Recorded data
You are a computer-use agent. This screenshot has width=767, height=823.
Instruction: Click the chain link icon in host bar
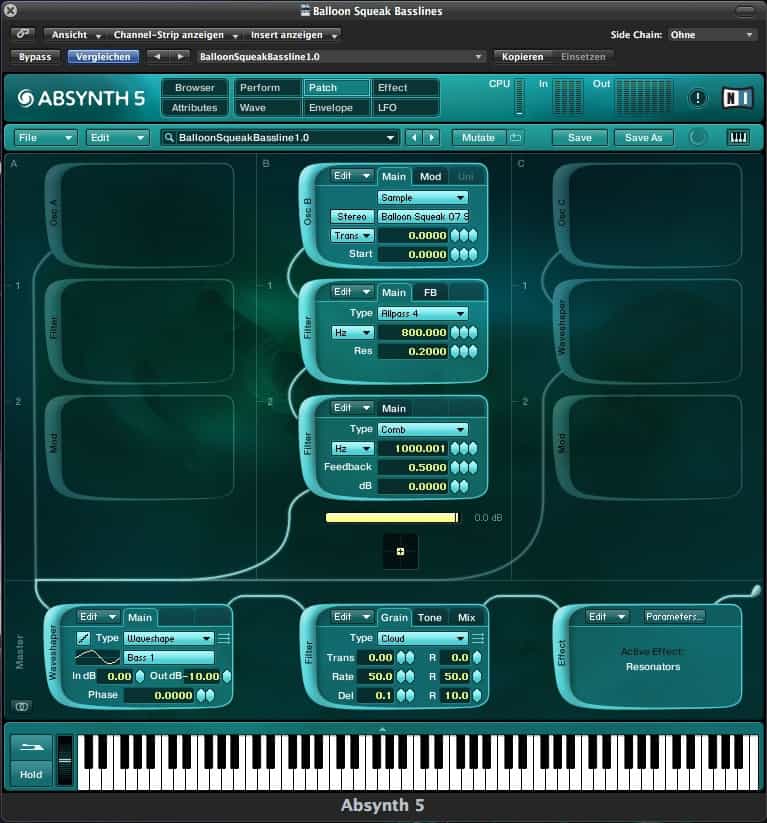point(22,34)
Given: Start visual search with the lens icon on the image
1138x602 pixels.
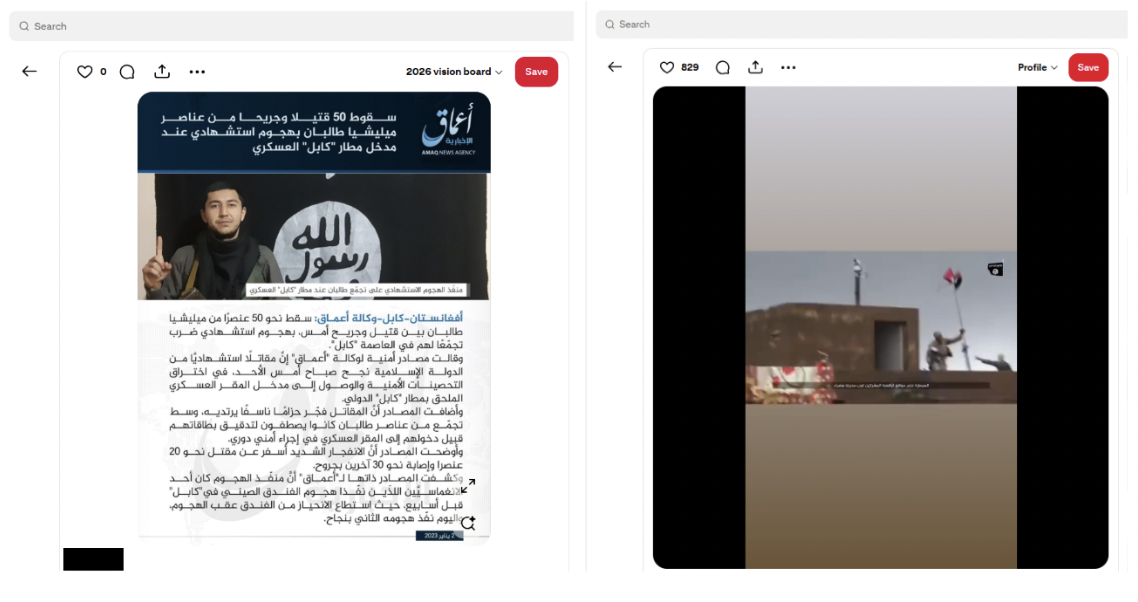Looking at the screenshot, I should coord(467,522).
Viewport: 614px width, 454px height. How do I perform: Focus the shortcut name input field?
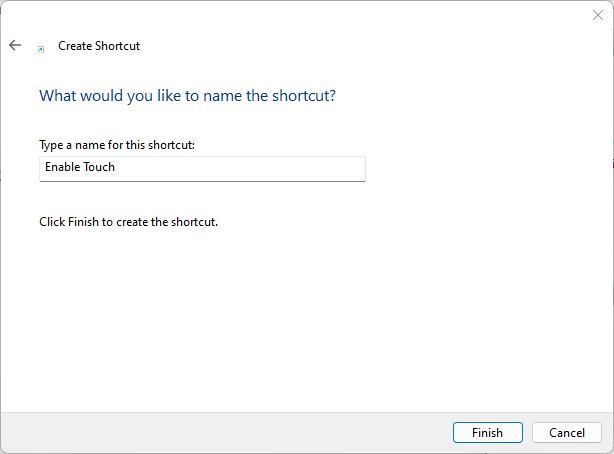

◆ What you will do
Each line holding the word "width" must be copied from the data.

◆ Written answer
You are a computer-use agent. This screenshot has width=767, height=823.
Viewport: 614px width, 454px height. How do I perform: Focus the shortcut name input field?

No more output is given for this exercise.